GIVEN REQUEST: Rewrite the entries between the line holding "Where should I" and the line holding "coord(415,913)", inclusive, replacing "label" with "option" and keeping everything else unchanged. Omit the pictures from your answer.

GIVEN DATA:
----------
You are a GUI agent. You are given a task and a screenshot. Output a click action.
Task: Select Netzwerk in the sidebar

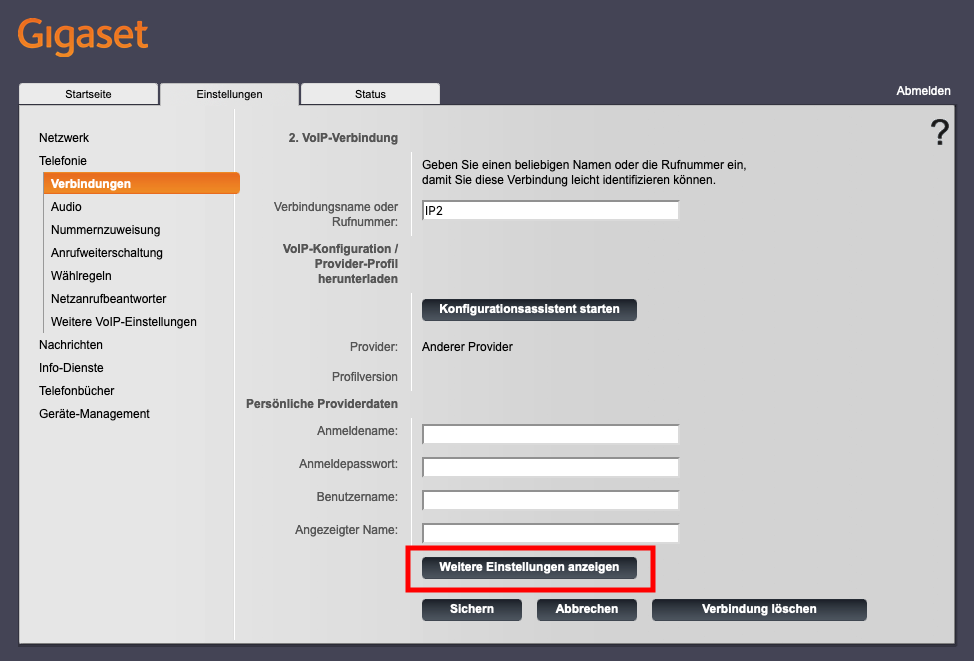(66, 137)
----------
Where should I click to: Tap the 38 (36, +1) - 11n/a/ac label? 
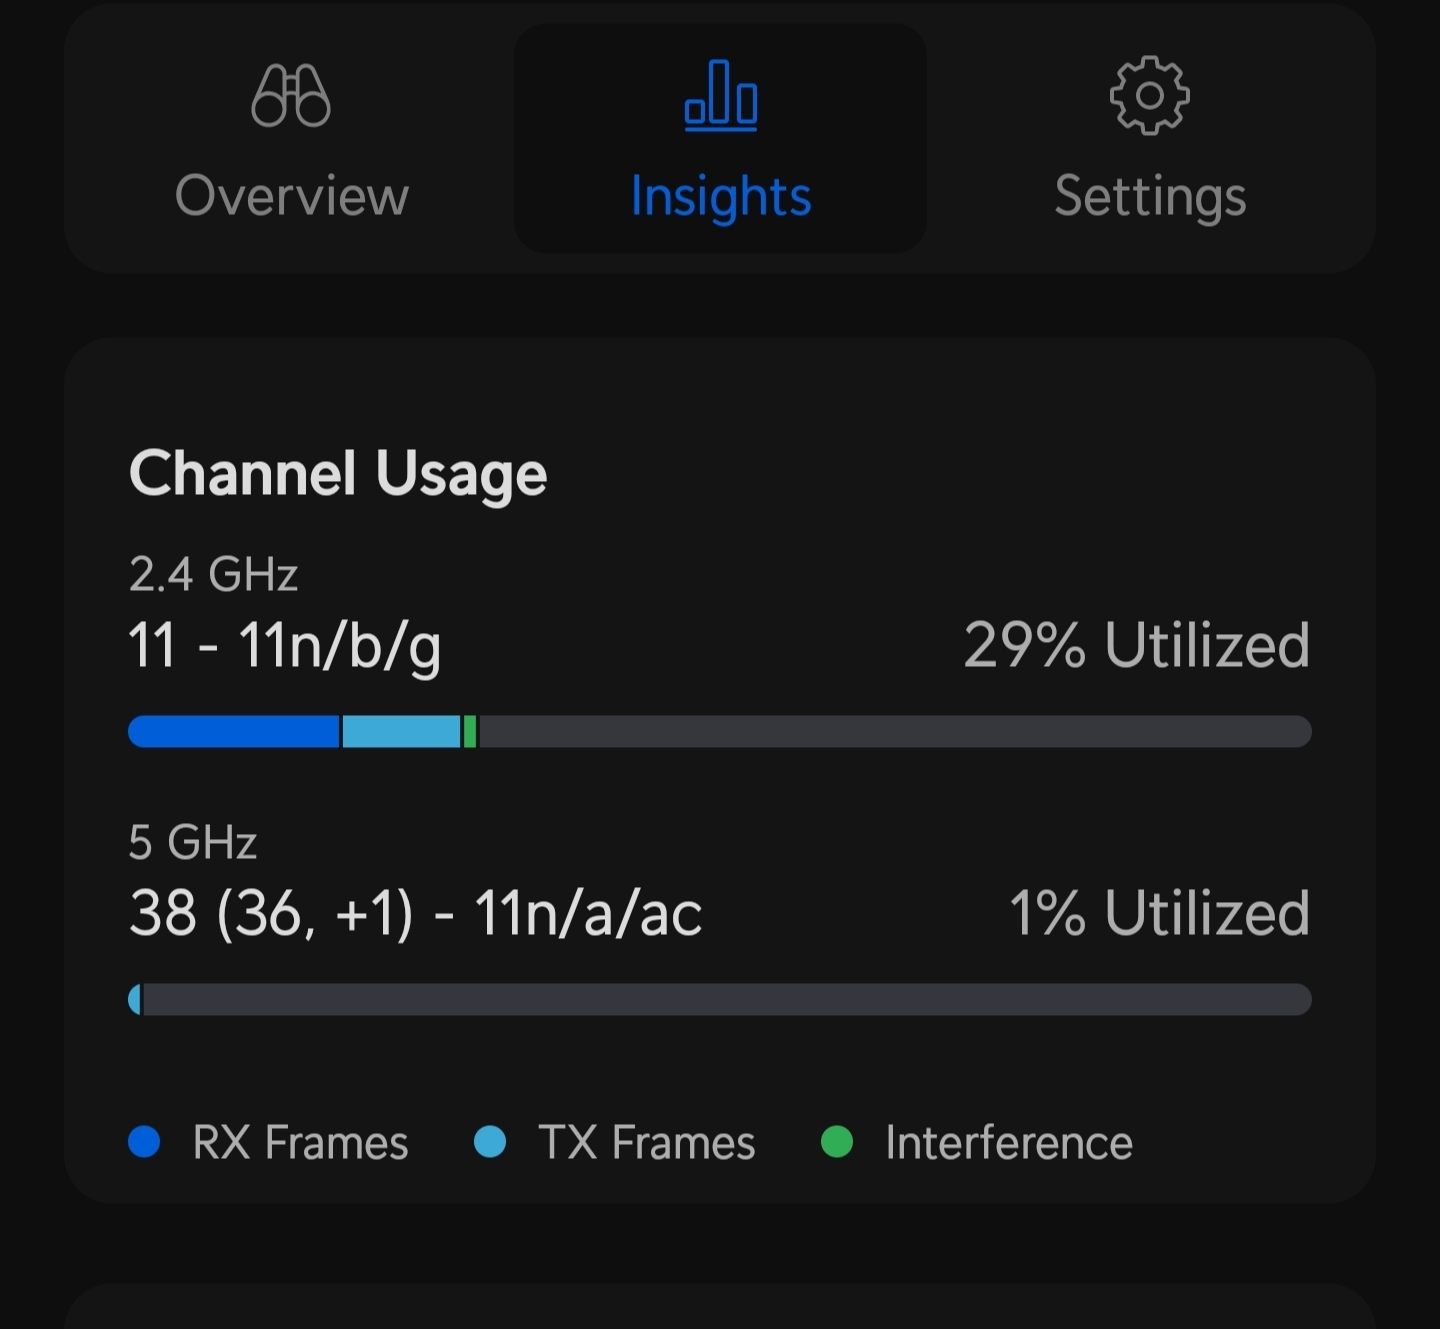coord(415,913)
----------
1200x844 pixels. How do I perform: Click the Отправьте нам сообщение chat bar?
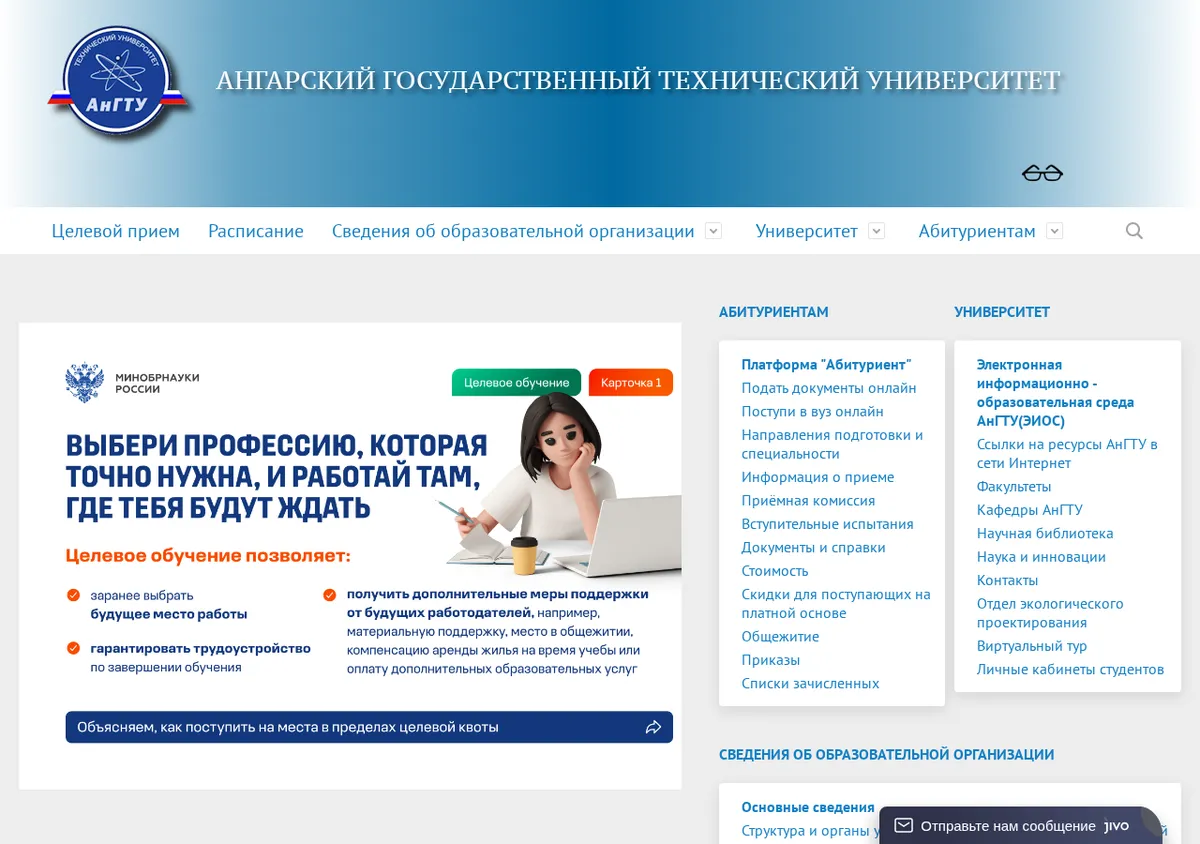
----------
RESPONSE TO THIS EXERCISE:
Where should I click to: Tap the 38 (36, +1) - 11n/a/ac option? 
coord(415,913)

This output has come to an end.